Posted on June 28, 2011 in Education Delivery System

Source: — Authors: – news/national/toronto
Published Monday, Jun. 27, 2011.    Karen Howlett

An inner-city education program that is achieving marked success in lowering the dropout rate for disadvantaged high-school students is expanding to new communities with the help of a fresh infusion of government funding.

Pathways to Education Canada will receive $28.5-million over three years from the Ontario government to help more students in low-income communities graduate from high school and go on to college, university or a trade.

Premier Dalton McGuinty unveiled the funding on Monday at a pre-graduation event in Regent Park, one of Toronto’s poorest and most chronically troubled neighbourhoods. With the help of the Pathways to Education program, which began in Regent Park in 2001, the high-school graduation rate there has jumped to four in five from just one in five. Another 164 students received their diplomas Monday evening.

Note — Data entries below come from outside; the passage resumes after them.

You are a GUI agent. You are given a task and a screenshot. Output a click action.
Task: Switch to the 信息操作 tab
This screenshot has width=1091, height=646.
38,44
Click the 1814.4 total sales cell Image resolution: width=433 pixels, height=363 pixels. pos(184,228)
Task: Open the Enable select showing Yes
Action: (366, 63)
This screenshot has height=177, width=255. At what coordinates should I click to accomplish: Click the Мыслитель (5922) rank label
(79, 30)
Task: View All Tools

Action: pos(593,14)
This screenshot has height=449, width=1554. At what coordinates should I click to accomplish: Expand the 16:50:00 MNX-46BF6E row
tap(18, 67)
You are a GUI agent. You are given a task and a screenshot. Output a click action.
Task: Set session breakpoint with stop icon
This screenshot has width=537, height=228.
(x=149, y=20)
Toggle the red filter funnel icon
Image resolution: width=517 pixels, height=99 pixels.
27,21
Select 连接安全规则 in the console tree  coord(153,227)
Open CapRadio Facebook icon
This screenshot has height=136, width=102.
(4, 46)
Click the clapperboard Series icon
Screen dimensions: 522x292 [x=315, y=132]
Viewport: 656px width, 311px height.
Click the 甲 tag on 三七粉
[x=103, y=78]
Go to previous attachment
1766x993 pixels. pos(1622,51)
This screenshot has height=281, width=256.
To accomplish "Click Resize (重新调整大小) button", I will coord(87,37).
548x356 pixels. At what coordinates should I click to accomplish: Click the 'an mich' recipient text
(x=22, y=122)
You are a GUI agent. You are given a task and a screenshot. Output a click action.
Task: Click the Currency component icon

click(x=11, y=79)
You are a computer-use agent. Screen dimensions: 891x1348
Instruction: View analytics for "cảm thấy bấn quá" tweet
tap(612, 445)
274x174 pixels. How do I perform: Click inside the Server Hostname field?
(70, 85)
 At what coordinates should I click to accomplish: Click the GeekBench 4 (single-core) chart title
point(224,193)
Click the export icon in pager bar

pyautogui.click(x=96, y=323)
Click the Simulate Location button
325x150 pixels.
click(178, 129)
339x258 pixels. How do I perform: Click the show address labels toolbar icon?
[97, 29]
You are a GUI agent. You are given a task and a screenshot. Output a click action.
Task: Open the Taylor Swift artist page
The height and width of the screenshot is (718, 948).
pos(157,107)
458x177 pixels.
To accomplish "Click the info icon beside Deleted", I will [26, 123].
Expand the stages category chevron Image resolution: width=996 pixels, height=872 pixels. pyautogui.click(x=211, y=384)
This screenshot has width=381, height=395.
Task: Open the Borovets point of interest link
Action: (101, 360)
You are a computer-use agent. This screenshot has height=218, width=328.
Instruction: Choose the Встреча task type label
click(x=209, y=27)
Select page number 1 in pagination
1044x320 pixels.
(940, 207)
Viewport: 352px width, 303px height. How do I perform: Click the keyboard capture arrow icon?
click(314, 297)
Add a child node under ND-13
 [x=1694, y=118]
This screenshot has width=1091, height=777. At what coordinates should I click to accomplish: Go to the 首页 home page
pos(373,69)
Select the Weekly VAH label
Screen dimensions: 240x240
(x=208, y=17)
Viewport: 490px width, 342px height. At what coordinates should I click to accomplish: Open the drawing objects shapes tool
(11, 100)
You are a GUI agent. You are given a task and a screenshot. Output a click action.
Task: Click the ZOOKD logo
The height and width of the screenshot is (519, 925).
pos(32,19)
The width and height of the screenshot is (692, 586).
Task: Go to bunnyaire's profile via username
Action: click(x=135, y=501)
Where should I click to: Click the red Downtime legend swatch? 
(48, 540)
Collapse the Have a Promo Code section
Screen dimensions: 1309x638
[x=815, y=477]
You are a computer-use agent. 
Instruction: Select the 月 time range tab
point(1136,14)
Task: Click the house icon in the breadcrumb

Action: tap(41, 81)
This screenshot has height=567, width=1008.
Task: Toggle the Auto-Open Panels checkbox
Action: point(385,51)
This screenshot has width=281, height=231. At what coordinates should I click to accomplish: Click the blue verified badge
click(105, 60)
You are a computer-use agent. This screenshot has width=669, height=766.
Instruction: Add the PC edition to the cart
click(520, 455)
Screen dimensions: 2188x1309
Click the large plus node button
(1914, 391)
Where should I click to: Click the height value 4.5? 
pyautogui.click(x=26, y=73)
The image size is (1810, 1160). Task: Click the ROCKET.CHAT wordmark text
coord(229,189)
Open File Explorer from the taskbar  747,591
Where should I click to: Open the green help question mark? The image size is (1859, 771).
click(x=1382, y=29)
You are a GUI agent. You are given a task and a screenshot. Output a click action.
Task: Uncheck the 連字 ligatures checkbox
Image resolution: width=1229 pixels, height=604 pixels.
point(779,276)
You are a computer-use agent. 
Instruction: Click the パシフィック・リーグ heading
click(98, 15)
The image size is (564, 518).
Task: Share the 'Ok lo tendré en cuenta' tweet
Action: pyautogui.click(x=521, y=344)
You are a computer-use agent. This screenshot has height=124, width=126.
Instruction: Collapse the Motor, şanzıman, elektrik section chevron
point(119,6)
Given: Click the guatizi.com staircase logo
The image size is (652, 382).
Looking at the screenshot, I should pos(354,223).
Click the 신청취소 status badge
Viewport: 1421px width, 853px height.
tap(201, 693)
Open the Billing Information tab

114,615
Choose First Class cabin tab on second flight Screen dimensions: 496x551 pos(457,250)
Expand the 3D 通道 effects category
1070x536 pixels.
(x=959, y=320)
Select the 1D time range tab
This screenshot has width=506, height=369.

“It is truly amazing what can happen when you invest in someone who others have dismissed, ignored or forgotten,” said David Hughes, the program’s chief executive officer. “And in so doing, you tell them, ‘We see you, we believe in you, we’ve got your back and we know you have unlimited potential to do great things one day if only you can be given a lucky break and a hand up.’ ”

Pathways used $19-million from the province four years ago to help roll out the program to seven other Ontario communities, including Lawrence Heights in Toronto and neighbourhoods in Hamilton, Kitchener and Ottawa. The new money will be used to make the program available to more students in Ontario. Pathways is also in the process of expanding to help youth across the country stay in school, with programs in Winnipeg, Montreal and Halifax.

The program, which revolves around the four pillars of tutoring, mentoring, coaching and financial assistance, is an attempt to step up the fight against poverty by changing a culture of defeatism to a school-going culture among at-risk youth.

The program also meshes with the Ontario government’s plans to build a knowledge-based economy. A college or university education will help young people succeed in the new economy, Mr. McGuinty said.

“I think I know why you stuck to your studies,” he told the graduates. “You understand in your heart of hearts that a good education just opens up a lot of doors for you. It means more opportunity, it means a better job, it means a better life.”